## PROBLEM STATEMENT
Please print exactly the lines from the line containing "Click the MIRUS home icon" through the end of the data, no more, and keep pictures out of the copy.

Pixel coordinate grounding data
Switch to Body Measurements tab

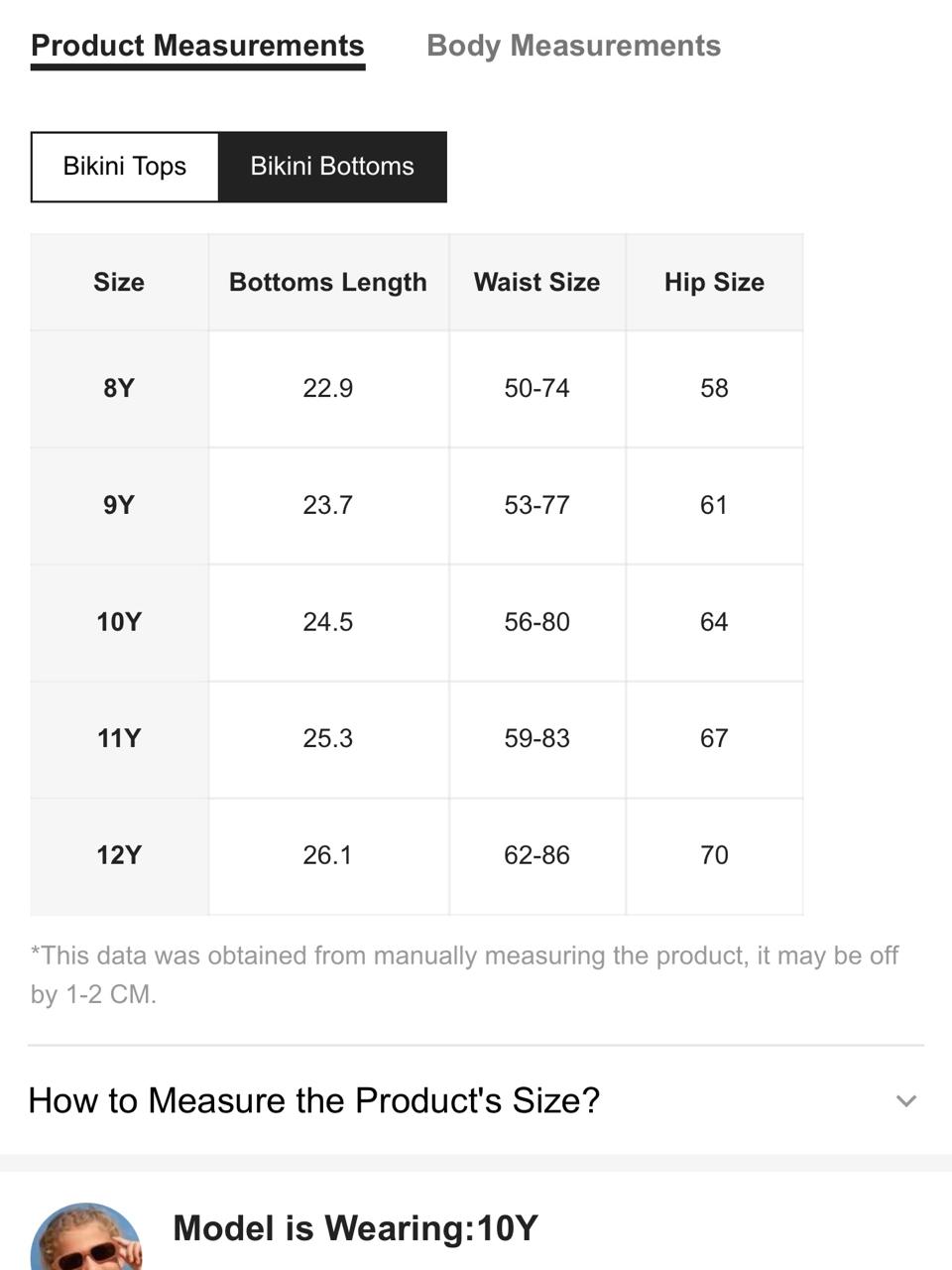[573, 46]
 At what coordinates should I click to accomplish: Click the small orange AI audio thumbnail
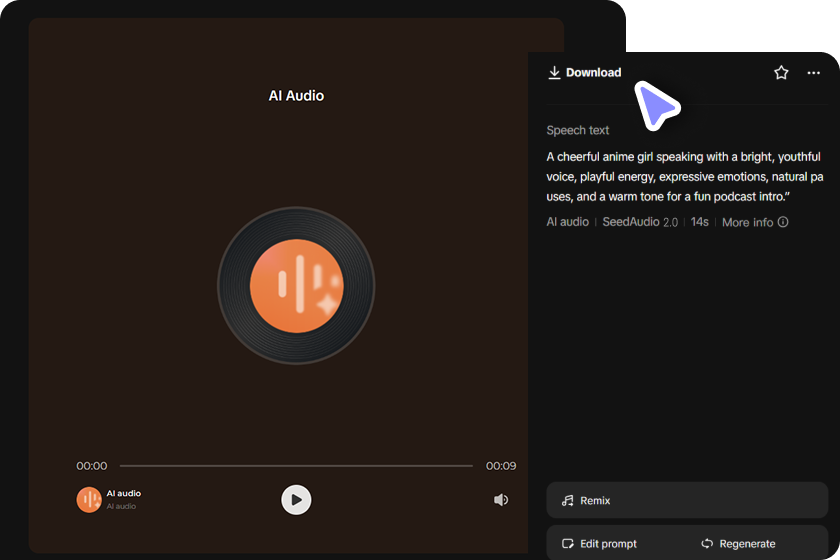89,499
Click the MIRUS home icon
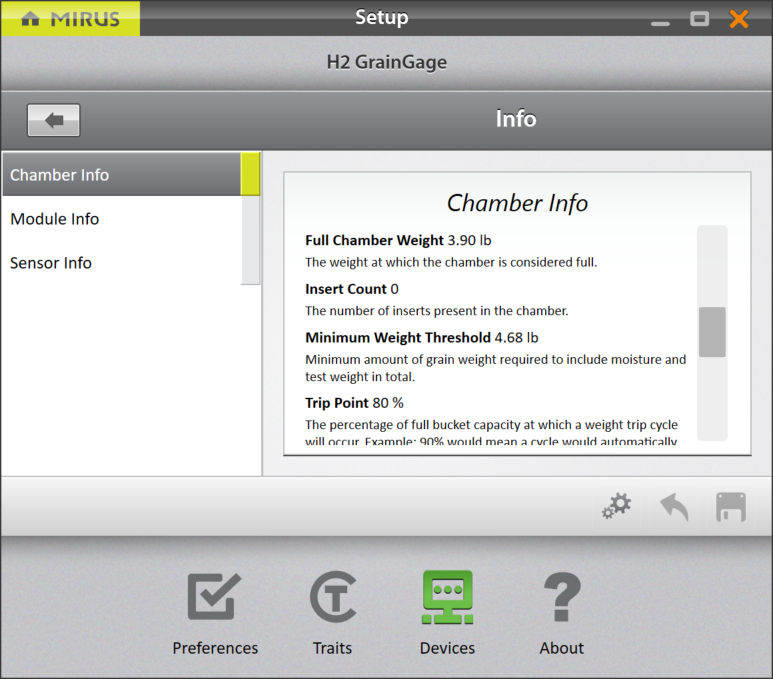The image size is (773, 679). pos(31,19)
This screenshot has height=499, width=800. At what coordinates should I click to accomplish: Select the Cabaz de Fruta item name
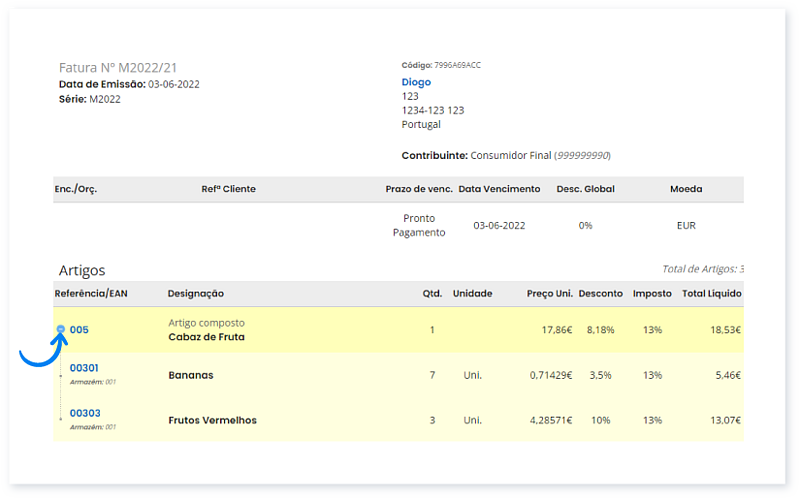pos(206,337)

## SOLUTION TO THIS PROBLEM
Click the MIRUS home icon
The image size is (773, 679). pos(31,19)
This screenshot has height=499, width=800. At what coordinates should I click to accomplish: Select the Cabaz de Fruta item name
pos(206,337)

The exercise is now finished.